Kritisch wird's beim https-Protokoll 

Siehe z.B. https://www.google.de. oder https://www.tutorials.de.


----------



## ComFreek (14. Dezember 2014)

So wie ich das verstanden habe, bezieht sich das nur auf die Domains (!= URIs), die mittels eines DNS in die IP-Adresse umgewandelt werden.

_google.de_ ist im Gegensatz zu _google.de._ (mit Punkt am Ende) relativ und deswegen nicht eindeutig. Als welche Domain es nun vom DNS interpretiert wird, hängt von der DNS Searchlist ab:

Quelle: Trailing Dots in Domain Names


> What surprises most people is that if you type a multi-label name containing dots, then it's still relative to your DNS searchlist unless you remember the trailing dot on the end to make it fully-qualified. So, if you type "www.someco.com" and you have "comcast.net" in your DNS searchlist then you could end up actually getting "www.someco.com.comcast.net." That web page probably doesn't exist, but it could.

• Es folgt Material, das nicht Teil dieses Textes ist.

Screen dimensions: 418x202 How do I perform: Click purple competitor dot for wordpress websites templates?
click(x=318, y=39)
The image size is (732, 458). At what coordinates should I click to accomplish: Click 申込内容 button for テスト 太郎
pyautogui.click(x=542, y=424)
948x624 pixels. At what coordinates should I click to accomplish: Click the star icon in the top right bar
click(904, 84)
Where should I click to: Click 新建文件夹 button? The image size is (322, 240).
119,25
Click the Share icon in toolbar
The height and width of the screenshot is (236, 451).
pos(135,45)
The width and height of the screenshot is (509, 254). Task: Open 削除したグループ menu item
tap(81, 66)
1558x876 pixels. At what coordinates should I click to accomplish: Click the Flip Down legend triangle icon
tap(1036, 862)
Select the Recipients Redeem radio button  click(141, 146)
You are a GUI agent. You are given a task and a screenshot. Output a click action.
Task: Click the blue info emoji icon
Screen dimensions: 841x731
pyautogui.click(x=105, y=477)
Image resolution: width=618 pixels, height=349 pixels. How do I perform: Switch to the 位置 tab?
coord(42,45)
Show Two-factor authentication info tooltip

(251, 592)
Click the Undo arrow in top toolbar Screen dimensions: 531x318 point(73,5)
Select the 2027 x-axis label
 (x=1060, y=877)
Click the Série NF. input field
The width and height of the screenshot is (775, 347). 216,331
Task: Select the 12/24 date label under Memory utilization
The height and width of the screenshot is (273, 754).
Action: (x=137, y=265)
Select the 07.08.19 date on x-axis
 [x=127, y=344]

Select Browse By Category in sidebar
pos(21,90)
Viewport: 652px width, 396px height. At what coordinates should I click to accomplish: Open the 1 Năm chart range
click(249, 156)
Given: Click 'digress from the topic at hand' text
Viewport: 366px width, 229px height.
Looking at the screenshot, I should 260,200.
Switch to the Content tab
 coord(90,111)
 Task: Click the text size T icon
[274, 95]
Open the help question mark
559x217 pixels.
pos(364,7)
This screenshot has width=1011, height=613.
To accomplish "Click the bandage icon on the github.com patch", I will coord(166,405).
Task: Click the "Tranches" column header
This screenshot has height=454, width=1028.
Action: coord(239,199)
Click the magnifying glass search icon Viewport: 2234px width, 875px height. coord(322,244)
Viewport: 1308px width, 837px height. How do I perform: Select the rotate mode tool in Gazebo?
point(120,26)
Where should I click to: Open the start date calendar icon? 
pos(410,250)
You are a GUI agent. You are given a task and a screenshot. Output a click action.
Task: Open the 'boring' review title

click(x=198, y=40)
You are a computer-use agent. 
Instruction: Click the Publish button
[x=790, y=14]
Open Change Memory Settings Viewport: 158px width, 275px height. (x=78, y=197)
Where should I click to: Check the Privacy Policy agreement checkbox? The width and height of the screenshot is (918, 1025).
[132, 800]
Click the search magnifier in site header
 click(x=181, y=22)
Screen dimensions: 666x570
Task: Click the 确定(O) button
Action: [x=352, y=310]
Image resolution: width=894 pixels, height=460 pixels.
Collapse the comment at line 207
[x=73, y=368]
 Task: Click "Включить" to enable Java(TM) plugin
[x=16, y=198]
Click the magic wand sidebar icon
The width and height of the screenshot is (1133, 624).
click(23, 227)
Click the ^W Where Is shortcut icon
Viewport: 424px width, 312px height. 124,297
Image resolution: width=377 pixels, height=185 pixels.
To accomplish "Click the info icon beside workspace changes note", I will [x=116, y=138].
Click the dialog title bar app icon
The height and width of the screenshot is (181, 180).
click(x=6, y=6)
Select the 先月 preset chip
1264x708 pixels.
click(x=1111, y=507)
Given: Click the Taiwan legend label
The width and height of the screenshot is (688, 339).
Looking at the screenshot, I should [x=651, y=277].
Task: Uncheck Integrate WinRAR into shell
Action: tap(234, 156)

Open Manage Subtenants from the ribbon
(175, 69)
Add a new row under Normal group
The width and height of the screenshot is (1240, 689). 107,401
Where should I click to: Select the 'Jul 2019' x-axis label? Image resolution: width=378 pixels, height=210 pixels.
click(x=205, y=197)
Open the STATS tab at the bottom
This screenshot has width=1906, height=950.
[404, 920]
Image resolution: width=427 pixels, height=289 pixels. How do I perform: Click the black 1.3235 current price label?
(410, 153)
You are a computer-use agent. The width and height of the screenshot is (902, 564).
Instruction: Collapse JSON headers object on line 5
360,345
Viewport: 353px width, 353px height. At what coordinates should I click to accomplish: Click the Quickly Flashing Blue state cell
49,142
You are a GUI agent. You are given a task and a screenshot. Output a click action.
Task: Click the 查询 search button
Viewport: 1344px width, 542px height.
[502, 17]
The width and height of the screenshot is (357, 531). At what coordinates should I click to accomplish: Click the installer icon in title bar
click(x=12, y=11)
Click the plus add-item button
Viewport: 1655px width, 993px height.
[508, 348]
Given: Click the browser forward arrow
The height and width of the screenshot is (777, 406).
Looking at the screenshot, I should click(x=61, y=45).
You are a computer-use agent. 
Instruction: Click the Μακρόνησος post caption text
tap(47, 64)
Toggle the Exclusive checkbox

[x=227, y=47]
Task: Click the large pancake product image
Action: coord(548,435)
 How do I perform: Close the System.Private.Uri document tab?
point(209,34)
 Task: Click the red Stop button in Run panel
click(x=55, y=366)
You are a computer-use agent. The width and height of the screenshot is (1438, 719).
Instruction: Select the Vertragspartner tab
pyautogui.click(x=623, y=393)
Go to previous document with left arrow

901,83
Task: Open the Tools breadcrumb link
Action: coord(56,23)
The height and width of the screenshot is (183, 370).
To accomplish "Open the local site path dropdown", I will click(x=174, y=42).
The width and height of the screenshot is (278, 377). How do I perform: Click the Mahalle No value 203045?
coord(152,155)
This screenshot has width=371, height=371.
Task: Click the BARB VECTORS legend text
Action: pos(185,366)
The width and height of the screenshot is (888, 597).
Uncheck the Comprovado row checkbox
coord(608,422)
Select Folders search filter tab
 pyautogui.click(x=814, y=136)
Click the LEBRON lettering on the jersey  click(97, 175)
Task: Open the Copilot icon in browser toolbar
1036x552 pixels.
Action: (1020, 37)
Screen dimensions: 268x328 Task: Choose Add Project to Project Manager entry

Was ich mich frage, ist, inwiefern aktuelle Browser _google.de_ automatisch zu _google.de._ korrigieren. Eigentlich dürfte kein korrekt arbeitendes Programm diese (ggf. vermeintliche) Korrektur durchführen, da die absolute Domain eben von der DNS Searchlist abhängt.


----------



## sheel (14. Dezember 2014)

Also, gewusst hab ich das, aber nie für beachtenswert gehalten
(letztendlich existiert (vermutlich) nichts irgendwie Öffentliches außer dem einen "üblichen" Relativ-Bereich)

So ziemlich alle Programme, für die das relevant ist, machen stillschweigend einen Punkt dazu,
auch wenn es eigentlich nicht erlaubt ist. Eher Sorgen macht mir das von Spicelab gezeigte Fehlen vom Fehler 

PS: Bezüglich Sicherheit könnte das allerdings interessant sein 
Nur...wirklich vertrauen kann man einem DNS-Server sowieso nicht.


----------



## ComFreek (16. Dezember 2014)

SpiceLab hat gesagt.:


> Kritisch wird's beim https-Protokoll
> 
> Siehe z.B. https://www.google.de. oder https://www.tutorials.de.


Mit IE 11 bekomme ich bei beiden einen Zertifikatsfehler angezeigt.
Mit Chrome nur beim zweiten (, wobei ich den Punkt bei google.de. manuell nach dem ersten Ansurfen eintragen musste).

Zu dem Problem mit den Zertifikatsfehlern habe ich Folgendes gefunden:


serverfault.com: HTTPS and trailing dot in domain
Mozilla Bug-Eintrag
Ein und und noch ein anderer Bug-Eintrag (von mehreren) für Google Chrome.

Der letzte Kommentar beim Bugeintragl für Mozilla Firefox besagt, dass das Zertifikat für tutorials.de (ohne Punkt) für tutorials.de. (mit Punkt) eigentlich gültig sein müsste. Dies wurde aber noch nicht implementiert und wird es auch nicht, weil es keiner nutzt (siehe vorherige Kommentare), sofern ich es richtig rausgelesen habe.


----------



## SpiceLab (16. Dezember 2014)

ComFreek hat gesagt.:


> Mit IE 11 bekomme ich bei beiden einen Zertifikatsfehler angezeigt.


Gleiches gilt für Firefox und Safari (Win).


----------